The purchase of the building at 1727 Beretania St. — makai of Central Union Church and not far from the high-rise where President Barack Obama was raised — is expected to record today. The seller of the property was not disclosed.
The deal represents the latest project by Mayor Kirk Caldwell’s administration to add affordable housing and create more so-called Housing First units to ease the nation’s highest per capita rate of homelessness.
While Caldwell continues to urge landlords to rent their market-rate units to homeless people, his administration also has now purchased three buildings in town that it will operate as the landlord for low-income and formerly homeless tenants.
The city has selected Housing Solutions Inc. to manage the Beretania Street property, and “Housing First clients will be welcome at the project,” Jay Parasco, the city’s homeless initiatives coordinator, said in a statement.
Under the Housing First model, homeless people are placed in market-rate rentals where they get social service help for their problems, which could include mental illness and substance abuse.
Using lessons learned in Waianae and Makiki — where the city continues to renovate two adjacent school buildings that will provide 42 units for low-income and homeless housing — the city plans to create an advisory committee of neighbors, community leaders and elected officials interested in the Beretania Street project “to make sure the neighbors and everyone is involved,” said Sandy Pfund, who runs the city’s Office of Strategic Development.
The city’s so-called “Hassinger project” in Makiki near Hassinger Street has gotten some pushback from those worried about formerly homeless people moving into the renovated school buildings.
While the Hassinger project continues to undergo renovations for a planned opening in February, the Beretania Street building should welcome its first tenants in mid- to late November, said Liz Char, project manager for the city, who found the building and engineered the sale.
Caldwell said he believes the advisory committee will allay neighbors’ worries about the new residents who will move in.
“If we address their concerns, it’s going to be a good example of how we can do this in other neighborhoods around the island,” the mayor said.
A standard confidentiality clause in both the Makiki and Beretania Street real estate deals prevented city officials from reaching out to neighbors earlier, Pfund said.
If the city’s plans were announced ahead of an agreement, “sellers would not want to be subjected to negative comments and probably would not sell to us,” she said. “It’s important to work well with the seller to make them comfortable in negotiating the transaction with us. So they usually require these clauses.”

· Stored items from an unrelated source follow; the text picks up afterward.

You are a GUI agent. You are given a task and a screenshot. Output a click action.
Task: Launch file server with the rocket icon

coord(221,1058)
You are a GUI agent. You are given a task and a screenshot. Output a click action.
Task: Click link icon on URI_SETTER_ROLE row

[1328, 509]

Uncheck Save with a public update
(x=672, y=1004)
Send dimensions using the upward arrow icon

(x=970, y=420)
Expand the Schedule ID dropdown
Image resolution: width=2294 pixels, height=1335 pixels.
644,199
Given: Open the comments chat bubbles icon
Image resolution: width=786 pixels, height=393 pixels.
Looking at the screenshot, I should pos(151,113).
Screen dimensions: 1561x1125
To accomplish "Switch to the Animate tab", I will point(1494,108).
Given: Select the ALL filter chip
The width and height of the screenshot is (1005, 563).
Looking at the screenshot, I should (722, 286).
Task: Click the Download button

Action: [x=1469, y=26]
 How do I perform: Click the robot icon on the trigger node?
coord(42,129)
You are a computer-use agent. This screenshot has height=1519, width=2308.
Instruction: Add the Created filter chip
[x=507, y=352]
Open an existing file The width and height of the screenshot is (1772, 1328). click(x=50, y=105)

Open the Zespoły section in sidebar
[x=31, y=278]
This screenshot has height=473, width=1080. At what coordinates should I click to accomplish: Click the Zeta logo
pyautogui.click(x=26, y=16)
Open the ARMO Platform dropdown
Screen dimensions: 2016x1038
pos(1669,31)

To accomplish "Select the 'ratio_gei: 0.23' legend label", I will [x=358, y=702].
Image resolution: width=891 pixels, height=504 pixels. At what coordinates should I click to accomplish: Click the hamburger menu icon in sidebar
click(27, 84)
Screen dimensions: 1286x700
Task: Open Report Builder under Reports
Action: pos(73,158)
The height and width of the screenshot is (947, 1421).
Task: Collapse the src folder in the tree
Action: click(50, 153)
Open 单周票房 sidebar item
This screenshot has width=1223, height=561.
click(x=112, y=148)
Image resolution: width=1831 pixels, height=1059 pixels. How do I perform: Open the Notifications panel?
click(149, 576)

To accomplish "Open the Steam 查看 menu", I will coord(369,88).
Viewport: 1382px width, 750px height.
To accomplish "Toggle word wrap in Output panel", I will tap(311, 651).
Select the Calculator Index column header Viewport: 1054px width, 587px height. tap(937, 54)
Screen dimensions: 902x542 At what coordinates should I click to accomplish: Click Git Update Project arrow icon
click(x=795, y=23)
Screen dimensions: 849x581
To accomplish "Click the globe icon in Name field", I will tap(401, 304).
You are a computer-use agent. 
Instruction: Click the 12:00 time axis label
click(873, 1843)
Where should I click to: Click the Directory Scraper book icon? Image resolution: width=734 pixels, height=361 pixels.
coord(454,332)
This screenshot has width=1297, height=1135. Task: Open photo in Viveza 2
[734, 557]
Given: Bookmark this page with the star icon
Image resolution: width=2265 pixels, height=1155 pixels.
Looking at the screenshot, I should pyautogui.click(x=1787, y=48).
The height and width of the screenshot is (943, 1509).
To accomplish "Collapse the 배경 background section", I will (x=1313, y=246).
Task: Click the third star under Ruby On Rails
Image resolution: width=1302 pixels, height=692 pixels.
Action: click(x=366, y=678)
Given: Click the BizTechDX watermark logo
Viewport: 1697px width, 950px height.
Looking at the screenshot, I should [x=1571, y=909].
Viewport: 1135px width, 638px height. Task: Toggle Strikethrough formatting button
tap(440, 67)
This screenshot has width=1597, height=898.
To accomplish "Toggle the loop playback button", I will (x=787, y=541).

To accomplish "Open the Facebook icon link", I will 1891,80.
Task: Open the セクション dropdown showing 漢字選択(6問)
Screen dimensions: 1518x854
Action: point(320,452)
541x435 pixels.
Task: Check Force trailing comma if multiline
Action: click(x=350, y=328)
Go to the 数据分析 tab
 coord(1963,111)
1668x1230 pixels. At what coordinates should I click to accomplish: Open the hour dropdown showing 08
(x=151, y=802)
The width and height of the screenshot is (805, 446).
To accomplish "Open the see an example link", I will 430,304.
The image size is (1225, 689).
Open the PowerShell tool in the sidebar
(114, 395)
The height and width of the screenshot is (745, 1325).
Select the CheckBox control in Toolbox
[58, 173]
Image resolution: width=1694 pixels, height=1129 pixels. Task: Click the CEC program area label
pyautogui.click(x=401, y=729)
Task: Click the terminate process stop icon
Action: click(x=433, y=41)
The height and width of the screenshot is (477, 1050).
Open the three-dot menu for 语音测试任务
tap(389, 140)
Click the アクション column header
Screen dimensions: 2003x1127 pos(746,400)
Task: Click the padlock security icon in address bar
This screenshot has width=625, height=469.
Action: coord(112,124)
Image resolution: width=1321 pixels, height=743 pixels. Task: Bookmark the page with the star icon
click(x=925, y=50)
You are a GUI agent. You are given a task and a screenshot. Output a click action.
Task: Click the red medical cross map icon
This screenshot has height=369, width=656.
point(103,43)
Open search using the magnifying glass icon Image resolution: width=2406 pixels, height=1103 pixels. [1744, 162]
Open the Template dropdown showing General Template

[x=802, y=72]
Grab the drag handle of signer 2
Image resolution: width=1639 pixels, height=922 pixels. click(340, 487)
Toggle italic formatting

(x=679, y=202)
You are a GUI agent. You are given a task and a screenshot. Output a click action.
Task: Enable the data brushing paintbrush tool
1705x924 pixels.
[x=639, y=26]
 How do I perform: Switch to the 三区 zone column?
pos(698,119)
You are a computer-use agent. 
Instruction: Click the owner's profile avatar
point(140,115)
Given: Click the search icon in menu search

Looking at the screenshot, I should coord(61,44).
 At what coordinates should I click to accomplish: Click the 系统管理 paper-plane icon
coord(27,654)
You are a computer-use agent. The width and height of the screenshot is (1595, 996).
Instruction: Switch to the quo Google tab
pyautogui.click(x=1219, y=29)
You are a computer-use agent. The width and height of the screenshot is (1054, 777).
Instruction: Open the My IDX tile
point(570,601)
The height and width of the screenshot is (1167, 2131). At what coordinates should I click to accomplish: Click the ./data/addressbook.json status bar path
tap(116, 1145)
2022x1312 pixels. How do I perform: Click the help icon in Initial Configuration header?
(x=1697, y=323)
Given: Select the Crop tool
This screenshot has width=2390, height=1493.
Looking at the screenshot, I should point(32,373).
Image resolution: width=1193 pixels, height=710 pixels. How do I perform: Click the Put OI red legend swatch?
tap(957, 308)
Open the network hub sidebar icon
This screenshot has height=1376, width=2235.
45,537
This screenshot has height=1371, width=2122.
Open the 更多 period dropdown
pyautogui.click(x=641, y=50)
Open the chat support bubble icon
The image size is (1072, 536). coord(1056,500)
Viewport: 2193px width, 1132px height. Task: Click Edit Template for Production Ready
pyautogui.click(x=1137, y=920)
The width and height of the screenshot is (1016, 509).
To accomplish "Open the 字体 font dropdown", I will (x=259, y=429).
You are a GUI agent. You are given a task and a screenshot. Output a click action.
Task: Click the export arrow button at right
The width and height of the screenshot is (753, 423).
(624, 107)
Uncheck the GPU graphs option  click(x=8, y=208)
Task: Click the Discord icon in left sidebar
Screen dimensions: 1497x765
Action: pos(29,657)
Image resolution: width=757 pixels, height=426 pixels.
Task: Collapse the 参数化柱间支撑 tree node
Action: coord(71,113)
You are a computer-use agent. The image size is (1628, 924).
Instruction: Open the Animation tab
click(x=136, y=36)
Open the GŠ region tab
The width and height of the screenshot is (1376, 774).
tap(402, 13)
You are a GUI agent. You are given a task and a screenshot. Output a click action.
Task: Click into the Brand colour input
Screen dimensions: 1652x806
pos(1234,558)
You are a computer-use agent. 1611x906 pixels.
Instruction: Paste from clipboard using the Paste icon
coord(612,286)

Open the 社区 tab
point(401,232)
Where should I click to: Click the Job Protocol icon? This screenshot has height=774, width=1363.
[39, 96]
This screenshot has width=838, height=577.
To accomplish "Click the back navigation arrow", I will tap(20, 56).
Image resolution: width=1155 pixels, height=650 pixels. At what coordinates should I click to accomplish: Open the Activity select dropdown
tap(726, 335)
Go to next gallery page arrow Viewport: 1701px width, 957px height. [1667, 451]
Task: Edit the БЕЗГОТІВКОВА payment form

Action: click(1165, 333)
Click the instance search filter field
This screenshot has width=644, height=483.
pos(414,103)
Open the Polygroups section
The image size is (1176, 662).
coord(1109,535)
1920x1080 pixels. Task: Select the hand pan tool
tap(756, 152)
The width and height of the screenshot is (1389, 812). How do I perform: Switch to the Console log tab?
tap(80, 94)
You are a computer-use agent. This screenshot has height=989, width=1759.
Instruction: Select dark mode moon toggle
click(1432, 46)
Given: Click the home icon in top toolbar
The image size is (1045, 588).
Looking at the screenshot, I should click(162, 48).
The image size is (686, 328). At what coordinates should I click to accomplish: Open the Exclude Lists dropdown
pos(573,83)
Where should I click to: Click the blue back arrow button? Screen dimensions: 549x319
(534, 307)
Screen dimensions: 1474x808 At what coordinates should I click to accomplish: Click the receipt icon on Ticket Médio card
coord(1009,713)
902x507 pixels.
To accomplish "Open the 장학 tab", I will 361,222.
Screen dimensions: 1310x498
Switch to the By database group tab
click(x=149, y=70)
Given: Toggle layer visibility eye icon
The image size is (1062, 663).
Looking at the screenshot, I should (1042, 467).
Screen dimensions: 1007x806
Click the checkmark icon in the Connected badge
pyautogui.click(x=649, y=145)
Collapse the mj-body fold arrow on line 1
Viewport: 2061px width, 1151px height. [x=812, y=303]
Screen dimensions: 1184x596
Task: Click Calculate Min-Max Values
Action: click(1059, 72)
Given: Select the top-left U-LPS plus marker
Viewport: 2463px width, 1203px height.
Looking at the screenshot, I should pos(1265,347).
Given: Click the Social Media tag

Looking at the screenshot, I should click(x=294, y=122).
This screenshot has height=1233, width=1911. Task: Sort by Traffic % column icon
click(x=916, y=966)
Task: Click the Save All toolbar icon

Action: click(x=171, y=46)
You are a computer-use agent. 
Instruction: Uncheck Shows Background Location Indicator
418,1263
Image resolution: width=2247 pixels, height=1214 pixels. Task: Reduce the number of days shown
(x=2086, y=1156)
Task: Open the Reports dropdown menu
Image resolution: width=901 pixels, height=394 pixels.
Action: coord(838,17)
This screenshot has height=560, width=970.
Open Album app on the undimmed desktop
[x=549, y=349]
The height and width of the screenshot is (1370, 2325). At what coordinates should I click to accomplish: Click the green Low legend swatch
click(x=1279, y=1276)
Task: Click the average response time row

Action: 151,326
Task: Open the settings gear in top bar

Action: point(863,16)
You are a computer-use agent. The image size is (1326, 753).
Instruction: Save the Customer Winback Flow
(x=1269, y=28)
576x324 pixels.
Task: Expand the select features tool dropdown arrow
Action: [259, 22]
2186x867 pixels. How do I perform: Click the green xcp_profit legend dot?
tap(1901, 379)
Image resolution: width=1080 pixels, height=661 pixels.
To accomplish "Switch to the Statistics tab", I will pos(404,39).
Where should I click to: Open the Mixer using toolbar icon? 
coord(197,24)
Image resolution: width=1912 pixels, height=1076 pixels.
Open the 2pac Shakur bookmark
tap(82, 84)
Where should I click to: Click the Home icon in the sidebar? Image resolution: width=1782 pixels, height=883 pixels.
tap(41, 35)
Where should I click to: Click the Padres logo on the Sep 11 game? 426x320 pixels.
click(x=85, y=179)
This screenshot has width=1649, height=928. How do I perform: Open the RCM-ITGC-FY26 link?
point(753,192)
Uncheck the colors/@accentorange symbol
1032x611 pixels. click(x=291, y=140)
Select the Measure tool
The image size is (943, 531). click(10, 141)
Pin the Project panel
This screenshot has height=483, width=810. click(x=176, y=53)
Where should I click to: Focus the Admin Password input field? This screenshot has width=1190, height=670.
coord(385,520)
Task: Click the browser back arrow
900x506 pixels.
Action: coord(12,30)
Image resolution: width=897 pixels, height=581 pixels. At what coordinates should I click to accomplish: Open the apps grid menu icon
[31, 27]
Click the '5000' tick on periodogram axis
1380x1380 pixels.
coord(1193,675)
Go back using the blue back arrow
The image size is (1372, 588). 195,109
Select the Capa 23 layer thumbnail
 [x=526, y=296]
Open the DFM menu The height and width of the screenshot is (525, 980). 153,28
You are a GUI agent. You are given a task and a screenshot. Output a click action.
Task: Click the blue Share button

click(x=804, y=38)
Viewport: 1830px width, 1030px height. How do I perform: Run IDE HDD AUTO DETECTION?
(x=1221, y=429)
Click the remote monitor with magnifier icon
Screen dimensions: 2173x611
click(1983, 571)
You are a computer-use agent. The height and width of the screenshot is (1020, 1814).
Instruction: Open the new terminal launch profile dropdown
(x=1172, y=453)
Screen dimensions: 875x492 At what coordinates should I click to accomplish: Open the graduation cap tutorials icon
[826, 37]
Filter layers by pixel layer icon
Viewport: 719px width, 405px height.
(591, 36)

The Beretania Street building has 20 one-bedroom apartments and four two-bedroom units. But one apartment representing each floor plan will have to be renovated to comply with the federal Americans With Disabilities Act, Pfund said.
The building had been used as a leasehold condominium until the lease expired and the fee owner took possession, Pfund said, “and put it back on the market vacant.”
Char added, “It’s near grocery stores. It’s definitely very accessible.”
It’s also about 100 yards from where Obama grew up with his maternal grandparents on South Beretania Street.
HSI will begin accepting rental applications in December, Parasco said. Tenants must be experiencing either “sheltered or unsheltered” homelessness and make less than 50 percent of the area median income, which is $35,160 for a single person and $50,250 for a family of four.
The city bought the property through a $64 million appropriation from the City Council aimed at addressing homelessness.
Because there is no budget for operating funds, Parasco said maintenance and other costs will rely entirely on rental income.